These are pretty scary times, and emotionally devastating times if you are a sports fan. The novel coronavirus pandemic has forced many to quarantine within their homes, and most businesses have shut down in some capacity. Sports businesses haven’t been excluded – the NBA and NHL have postponed, March Madness has been cancelled and the NCAA has cancelled all spring athletics.
While having no sports is an absolute tragedy, one of the lingering effects of these cancellations is the economic impact. In this article we’ll detail how the COVID-19 cancellations might affect your athletic department’s budget.
The NCAA provides financial disbursements from March Madness that help schools cover their costs of operation. These payments are typically in the hundreds of thousands of dollars, but are often millions of dollars for larger programs. The NCAA has said they will attempt to provide some form of compensatory payment to programs, but obviously this won’t be the full payment since all of the income from the tournament itself has been lost. So, will schools be left hanging out to dry?
The good news is, probably not.

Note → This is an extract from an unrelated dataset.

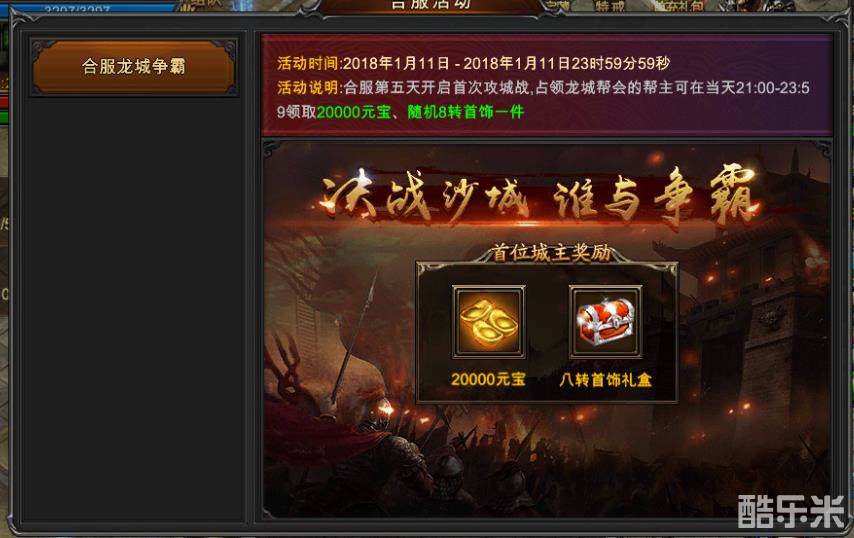
Task: Click the 20000元宝 reward label
Action: pos(488,380)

For a majority of schools, their main breadwinner is football. There haven’t been any announcements about postponing college football, so for these programs, they don’t have much to worry about. Budgets will certainly have to be adjusted to make up for the loss, but schools should end up fine. Even for schools that make most of their money from basketball, most of that money has already come in through ticket sales and merchandising throughout the regular season. If college football is postponed, then the majority of programs will have reason to seriously worry.
What About Spring Sports?
Spring brings some of the most fun sports for schools. Baseball, softball and lacrosse are some of the most watched non-revenue events in the NCAA. But therein lies the point; these sports are generally non-revenue, and at best do a little more than break even. The NCAA model is to make the bulk of money off of football and basketball (and believe it or not, wrestling has become a revenue generating sport) and use that money to support the others. So, while we’ll be devastated to not watch baseball teams duke it out in Omaha this summer, the actual bottom line of athletic departments won’t be hurt. In fact, it might even be helped since the schools won’t be on the hook for athlete’s travel.

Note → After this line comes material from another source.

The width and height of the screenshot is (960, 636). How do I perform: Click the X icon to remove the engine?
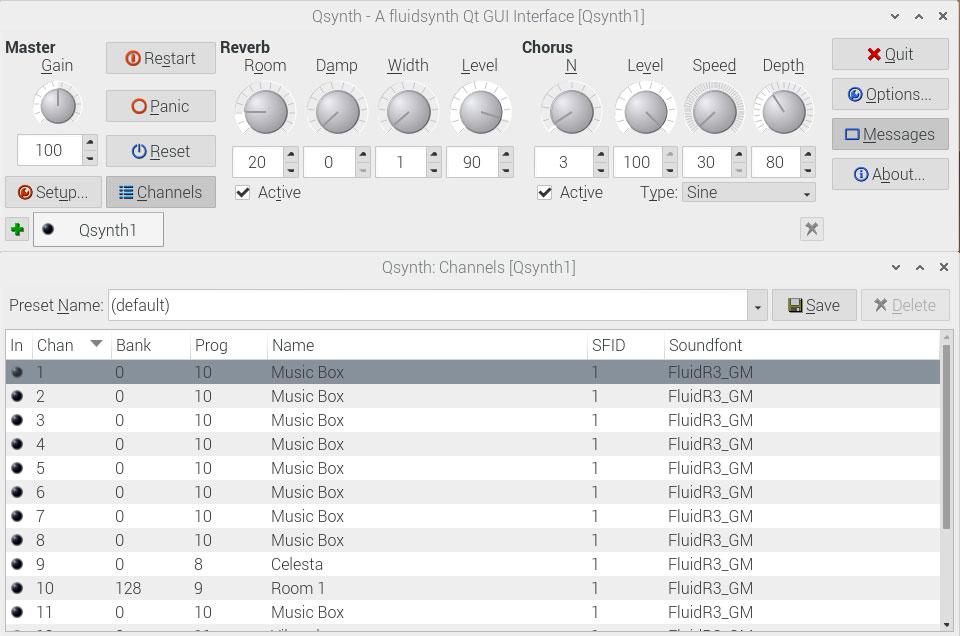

While the novel coronavirus pandemic has had widespread effects and will certainly change how we view the sporting world forever, I don’t expect any major changes to happen to how athletic departments structure their budgets. The only thing I could see happening is schools doing more to prepare for the event in which they can’t run a football season, but surely a widespread bailout would be needed for all football schools. Thus, that would be a larger institutional change rather than on individual athletic departments.
Show some love to an athlete that lost their season, continue to support your school, but your athletic department should ultimately be fine. Thankfully, we have much more sports to look forward to – the important thing to do right now is to be safe.